The Huskies were aggressive in stretches during the third period but tried just eight shots and didn’t put any past Lekkas’ pads. Besides a couple of narrowly avoided Vermont empty-net goals, the third period passed without incident.

“Disappointing game for us. We didn’t have the consistent 60-minute game,” Northeastern head coach Jim Madigan observed. Madigan also spoke of the Huskies’ failure to execute their “identity plays.”

“Chipping pucks in below their goal line. We turned two pucks over at the blue line because we didn’t want to put it down low,” he said. “We blew a faceoff play assignment that we just went over at meal today. When you have those mental mistakes, and there was three of them . . . you’re going to come out on the short end.”
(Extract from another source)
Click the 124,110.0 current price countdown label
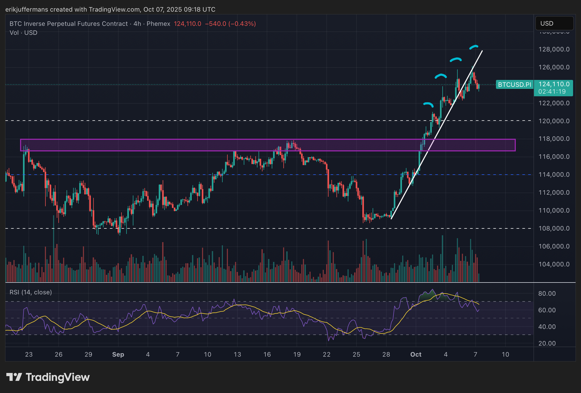Viewport: 581px width, 393px height. point(554,88)
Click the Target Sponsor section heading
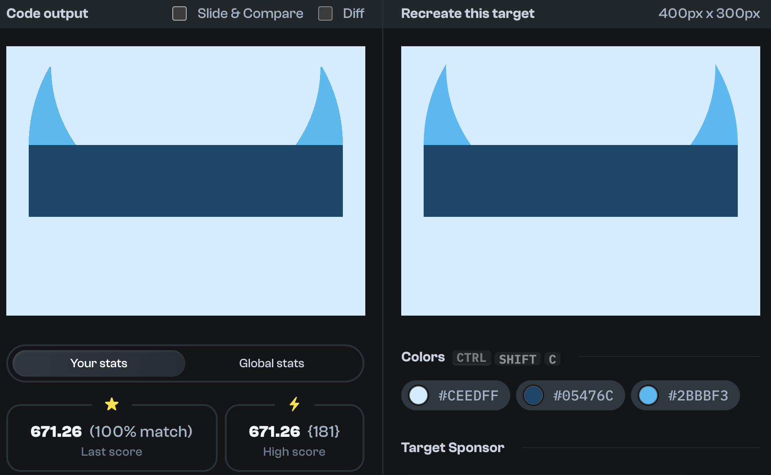 tap(452, 447)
Pantano allowed four goals for the second straight game, and the 34–33 shot margin would seem to implicate him heavily in the loss. But he can hardly be blamed for letting in some of the uncontested rockets Vermont launched his way.

Northeastern’s third consecutive loss dropped them to 17–11–3 (10–10–1 HEA) and kept them tied for seventh place in Hockey East, albeit with one less game in hand. Vermont’s first conference win was their first of 2020 and their fourth of the season. The teams rematch Saturday at 7 PM EST, with the stakes still sky-high.

“We’re running out of runway here,” Madigan remarked. “We’ve got three games left and we’re in a playoff battle and I don’t know if the guys have understood the sense of urgency we’re at. They’ve heard it enough, but they’re not reacting and responding enough to the urgency of the situation we’re in.

“If I’m a player and I see where we are in the standings and I’m a senior and my career is winding down, there’s a sense of urgency. So they’ve got to take some stock in themselves and as a group we’ve got to come together tomorrow night.”